Selected passage:

________________________________________

Visitors will get a chance to experience the atmosphere of Natsu Matsuri, discover the art of ikebana, origami, and calligraphy, try the traditional games Go and Shogi, become acquainted with Japanese cuisine, and participate in the tea ceremony. 

Lectures on Japanese art and cinema, as well as on Ittiko Kubota kimonos will be held at Garage open-air cinema. The sports area of the festival will bring together different schools and styles of Japanese martial arts, including: aikido, judo, karate, nijutsu (art of ninja), and many others. The festival will feature Yusuke Ito, master of the Kendama cup-and-ball, twice listed in Guinness World Records, as well as Mao Aska, master of traditional Japanese dance, who will teach visitors the art of Bon Odori. The world-famous Japanese drummers ASKA-GUMI will be the special guests of J-Fest.

J-FEST is initiated by Russian and Japanese companies with the support of the Embassy of Japan and annually welcomes a wide audience and introduces it to Japanese culture. In 2017, the festival is held in collaboration with Garage Museum of Contemporary Art in the run up to the first large-scale exhibition by famous Japanese artist Takashi Murakami, which opens at Garage on September 29, 2017. Consisting of five sections that each explore a particular phenomenon in Japanese culture that has been formally or semantically examined by Murakami, the show reveals the artist’s inquiries into the nuanced facets of Japanese culture and public consciousness, blurring the line between high and low culture, while merging various media into one continuous flow of images. Presenting paintings, drawings, and films by Murakami from public and private collections, the exhibition will also feature eighteenth- and nineteenth-century Japanese engravings and paintings from the collections of the Pushkin State Museum of Fine Arts in Moscow. Developed in close collaboration with the artist, the project includes a number of new works, thus transforming the entire Museum into a total Murakami universe.


The organizing committee of J-FEST 2017: Embassy of Japan in the Russian Federation (Chairman), Center of Japanese culture J-FEST (the Secretariat), Hakuhodo Rus and Japan Art Rainbow. General Sponsor: International Chodiev Foundation. The festival is held in collaboration with Garage Museum of Contemporary Art with the support of Gorky Park.

Official website: j-fest.org

GENERAL SPONSOR OF THE FESTIVAL

International Chodiev Foundation was founded by the businessman and philantropist, Dr. of Political Sciences, Patokh Chodiev in 1996. Its main goal is to promote academic excellence, creativity, and innovation in Eurasia and Southeast Asia.

For more than twenty years, the International Chodiev Foundation has helped to establish connections with international non-governmental organizations, contributed to the conservation of the intellectual potential of Moscow State Institute of International Relations (MGIMO), expanded forms of interacademic collaboration, stimulated complex research and supported the most talented young researches.

________________________________________

Exercise A:
Starting at the beginning of the records and ending with the line that contains "Email Us (304, 1369)", change "Schedule a tour" to "Book a tour" and give those lines again with nothing else altered. Leave the pictures out of your answer.
The records have no connection to the text on the J-FEST festival.

________________________________________

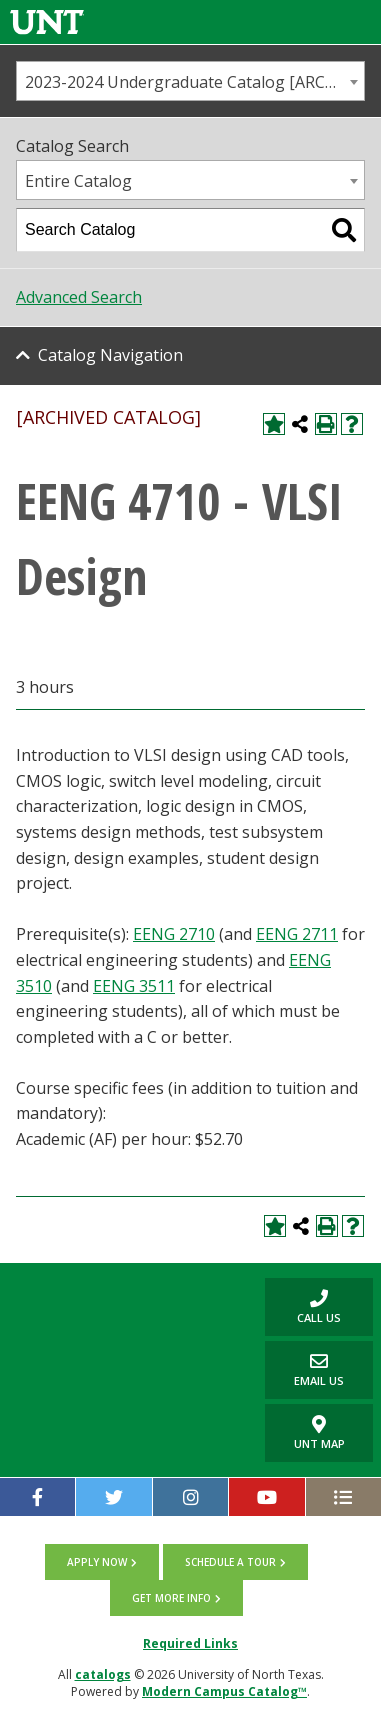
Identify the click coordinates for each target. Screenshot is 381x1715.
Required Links (190, 1643)
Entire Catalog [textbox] (78, 181)
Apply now (97, 1562)
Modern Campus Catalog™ (224, 1691)
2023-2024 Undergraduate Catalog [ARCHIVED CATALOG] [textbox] (194, 82)
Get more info (171, 1598)
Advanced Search (79, 297)
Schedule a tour (230, 1562)
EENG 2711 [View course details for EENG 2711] (297, 934)
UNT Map (319, 1433)
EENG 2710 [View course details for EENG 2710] (174, 934)
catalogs (103, 1674)
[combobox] (190, 81)
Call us (303, 1306)
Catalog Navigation (110, 355)
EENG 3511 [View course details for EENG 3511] (134, 986)
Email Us (304, 1369)
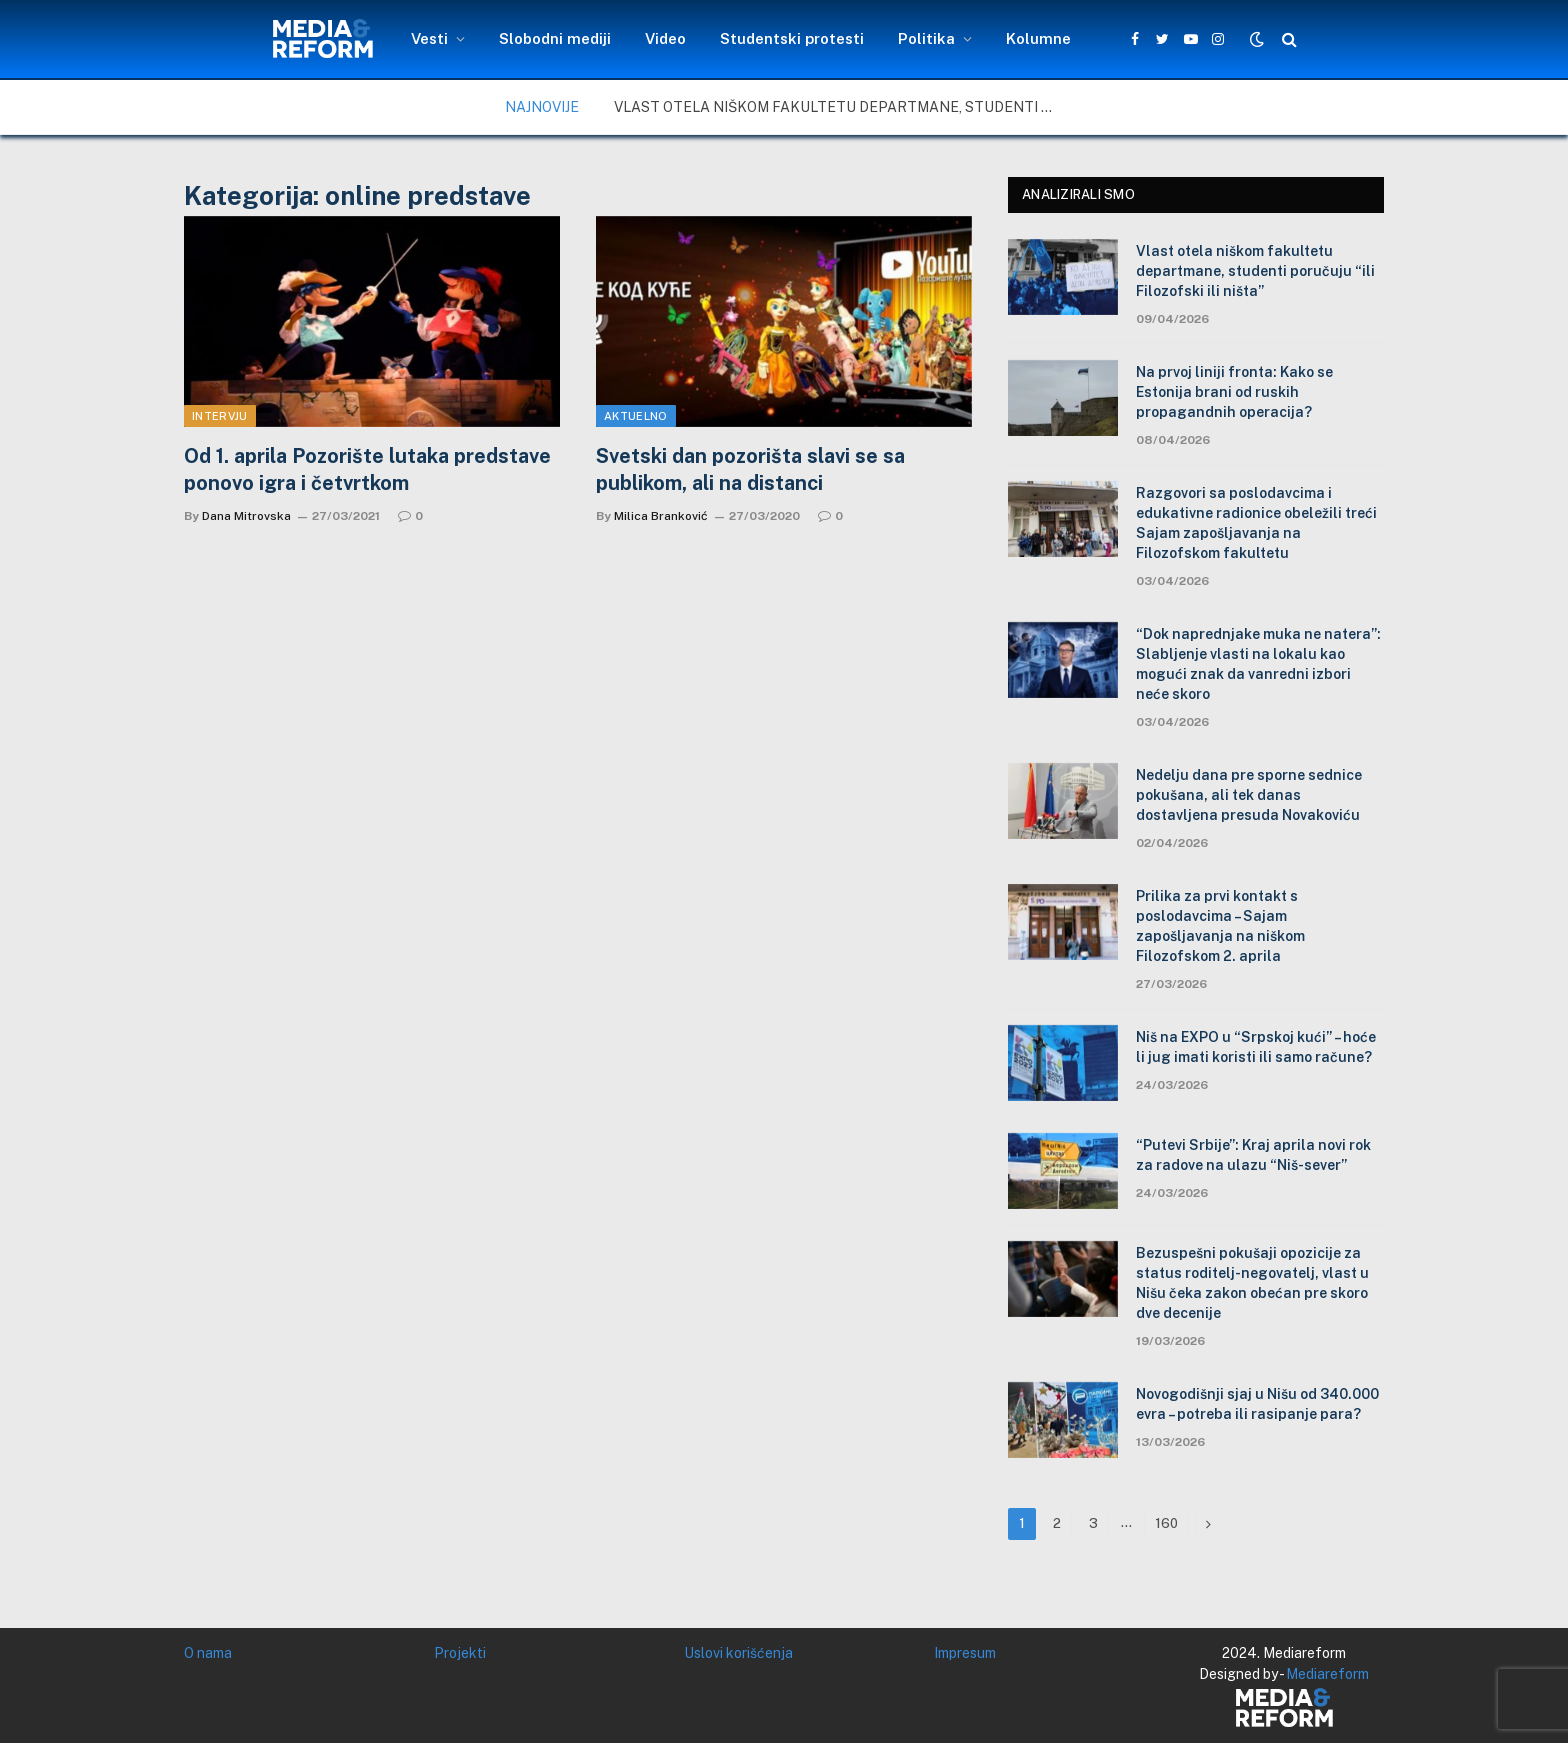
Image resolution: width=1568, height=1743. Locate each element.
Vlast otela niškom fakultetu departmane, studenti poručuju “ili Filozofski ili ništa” (839, 107)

________________________________________

Exercise B:
Take the text on the J-FEST festival further, picking up after its last sentence.

Expected answer A:
Identify the click coordinates for each target. Screenshot is 381x1715.
Required Links (190, 1643)
Entire Catalog [textbox] (78, 181)
Apply now (97, 1562)
Modern Campus Catalog™ (224, 1691)
2023-2024 Undergraduate Catalog [ARCHIVED CATALOG] [textbox] (194, 82)
Get more info (171, 1598)
Advanced Search (79, 297)
Book a tour (230, 1562)
EENG 2711 [View course details for EENG 2711] (297, 934)
UNT Map (319, 1433)
EENG 2710 [View course details for EENG 2710] (174, 934)
catalogs (103, 1674)
[combobox] (190, 81)
Call us (303, 1306)
Catalog Navigation (110, 355)
EENG 3511 [View course details for EENG 3511] (134, 986)
Email Us (304, 1369)

Expected answer B:
Main areas of foundation activity:

– Support of MGIMO;
– Development of Russian-Japanese relations;
– Helping children

how to take part

Free Admission

J-FEST Summer 2017 might change location of events if the weather lets us down.
Please check for updates at the information desks.

Schedule

Festival opening ceremony. Traditional Japanese bon odori dance.

Bon odori is a traditional Japanese dance with a 600-year-old history. It is usually performed during the festival of Obon held in July and August. The Bon odori dance which is performed in colorful kimonos by the light of lanterns, will immerse the visitors into the unique atmosphere of an authentic Japanese summer celebration.

Date
Saturday, July 15
Time
12:15–13:00
Place
Garage Square in front of the Museum

Screening of Award-winning works from Japan Media Arts Festival  

The annual Japan Media Arts Festival incorporates a diverse range of contemporary visual practices, from animation and comics to media art and games. The screening of award-winning short films, organized by the Agency for Cultural Affairs of Ministry Education, Culture, Sports, Science and Technology of Japan, showcases an overview of the newest trends in media-art, focusing on the works of a new generation.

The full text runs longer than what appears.